CNN is running a piece this morning on the "brainiest" major cities in America. The criteria? What percentage of the population has a bachelor or graduate degree. Washington DC comes in first with 47.3% of adults 25 and older with college degrees. Then San Francisco, San Jose, and Raleigh, NC. Boston, Austin, Minneapolis, Denver, Seattle, and New York round out the field.
Now there are all sorts of problems with the idea that a simple concentration of college degrees in a town equals the "brainiest". And these lists seem to change so rapidly. In 2006, my home town of Seattle was labeled the "smartest city in the US" because 47% of adults held a bachelor's degree. And my adopted hometown of Colorado Springs was in the top 10. (And not just because Fr. Mike started to spend a lot of time here in 2006 - although that undoubtedly altered the bell curve.)
But what does the MSM know? All Coloradans know that the city of Boulder, just up the road, is blessed with a population where 56% of adults have bachelor's degrees, which blows DC out of the water and is more than twice the national average. Hey, we're skinny and we're smart. (Sorry, Mark, but "stout and out" just isn't our style in Colorado.)
But enough gloating. The point is, that if we use the same criteria, the average home schooling family is a far brainier place than DC, Seattle, or Boulder.
A survey of nearly 12,000 home-schooling adults, conducted by Dr. Brian D. Ray and published in the peer reviewed Journal of Academic Leadership in 2009, produced some impressive findings. 66.3% of home-schooling fathers and 62.5% of home-schooling mothers have bachelor's degrees or higher. 20% of homeschooling fathers have masters degrees and 8% have doctorates while 11.6% of home schooling moms have masters and 2.5% have doctorates.
Compare those figures to the national average: 26% of US adults have bachelor degrees, 5.6% have earned a master's, and about 1% have doctorates. Women who home-school are more than twice as likely to have masters degrees or doctorates as other American adults and home-schooling dads are nearly 4 times more likely to have a master's degree and 8 times more likely to have a doctorate than their peers.

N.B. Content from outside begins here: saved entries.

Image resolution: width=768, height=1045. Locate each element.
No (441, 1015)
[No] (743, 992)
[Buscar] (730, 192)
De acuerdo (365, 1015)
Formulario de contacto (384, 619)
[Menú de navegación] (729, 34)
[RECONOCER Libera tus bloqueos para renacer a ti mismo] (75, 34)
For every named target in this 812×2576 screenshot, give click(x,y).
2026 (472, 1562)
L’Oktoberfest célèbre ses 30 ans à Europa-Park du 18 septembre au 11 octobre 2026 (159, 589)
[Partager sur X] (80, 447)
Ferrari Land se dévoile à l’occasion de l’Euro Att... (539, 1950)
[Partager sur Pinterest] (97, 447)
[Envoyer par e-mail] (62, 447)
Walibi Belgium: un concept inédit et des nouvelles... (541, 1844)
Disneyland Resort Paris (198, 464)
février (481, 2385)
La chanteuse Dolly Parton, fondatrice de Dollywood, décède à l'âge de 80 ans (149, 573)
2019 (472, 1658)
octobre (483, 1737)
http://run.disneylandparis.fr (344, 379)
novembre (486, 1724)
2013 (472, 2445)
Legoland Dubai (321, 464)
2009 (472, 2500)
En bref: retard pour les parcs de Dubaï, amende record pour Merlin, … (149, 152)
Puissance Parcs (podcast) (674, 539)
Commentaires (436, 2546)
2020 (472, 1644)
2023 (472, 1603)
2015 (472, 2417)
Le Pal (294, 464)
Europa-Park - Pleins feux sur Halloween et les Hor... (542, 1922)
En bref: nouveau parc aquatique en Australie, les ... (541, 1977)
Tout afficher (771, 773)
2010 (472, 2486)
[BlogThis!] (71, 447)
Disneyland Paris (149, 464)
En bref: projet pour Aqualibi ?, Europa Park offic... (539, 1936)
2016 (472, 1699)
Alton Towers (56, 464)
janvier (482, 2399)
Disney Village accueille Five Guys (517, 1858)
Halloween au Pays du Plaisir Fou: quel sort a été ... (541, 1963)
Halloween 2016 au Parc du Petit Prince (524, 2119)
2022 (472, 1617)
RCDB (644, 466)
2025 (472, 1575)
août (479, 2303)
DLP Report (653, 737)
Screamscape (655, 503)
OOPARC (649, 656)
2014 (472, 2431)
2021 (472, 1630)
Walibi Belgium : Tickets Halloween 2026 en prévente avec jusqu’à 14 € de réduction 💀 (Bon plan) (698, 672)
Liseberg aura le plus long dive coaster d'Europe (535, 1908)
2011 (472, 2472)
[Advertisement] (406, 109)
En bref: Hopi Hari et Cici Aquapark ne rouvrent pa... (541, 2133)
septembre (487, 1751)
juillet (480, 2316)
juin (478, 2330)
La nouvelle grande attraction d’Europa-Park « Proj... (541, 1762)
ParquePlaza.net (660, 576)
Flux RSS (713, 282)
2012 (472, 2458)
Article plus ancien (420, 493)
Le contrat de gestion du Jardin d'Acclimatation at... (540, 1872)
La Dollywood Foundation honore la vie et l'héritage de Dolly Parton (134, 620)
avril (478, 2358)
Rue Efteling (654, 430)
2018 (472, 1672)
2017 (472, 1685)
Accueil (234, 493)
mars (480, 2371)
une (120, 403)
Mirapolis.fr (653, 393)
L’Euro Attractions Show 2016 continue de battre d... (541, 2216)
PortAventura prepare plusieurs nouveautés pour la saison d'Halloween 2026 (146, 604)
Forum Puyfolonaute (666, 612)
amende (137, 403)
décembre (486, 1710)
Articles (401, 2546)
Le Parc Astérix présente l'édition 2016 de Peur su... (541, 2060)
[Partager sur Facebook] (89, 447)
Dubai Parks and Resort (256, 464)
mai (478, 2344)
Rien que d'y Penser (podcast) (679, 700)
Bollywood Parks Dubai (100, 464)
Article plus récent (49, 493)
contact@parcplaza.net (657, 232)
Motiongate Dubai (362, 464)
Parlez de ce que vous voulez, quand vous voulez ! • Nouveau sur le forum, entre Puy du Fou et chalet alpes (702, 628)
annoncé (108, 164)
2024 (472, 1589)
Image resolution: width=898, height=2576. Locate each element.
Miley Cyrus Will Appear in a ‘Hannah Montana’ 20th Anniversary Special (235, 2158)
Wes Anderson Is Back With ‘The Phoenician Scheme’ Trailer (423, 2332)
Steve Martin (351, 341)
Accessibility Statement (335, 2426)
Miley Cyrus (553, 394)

The image, widely held in some circles, of home-schooling families as intellectual and cultural neanderthals, doesn't hold water. Parents who choose to educate their children at home are much more like to be highly educated themselves, invested in education, and comfortable with it. The confidence that comes with this, no doubt, makes the decision to educate their children at home easier to sustain and accomplish.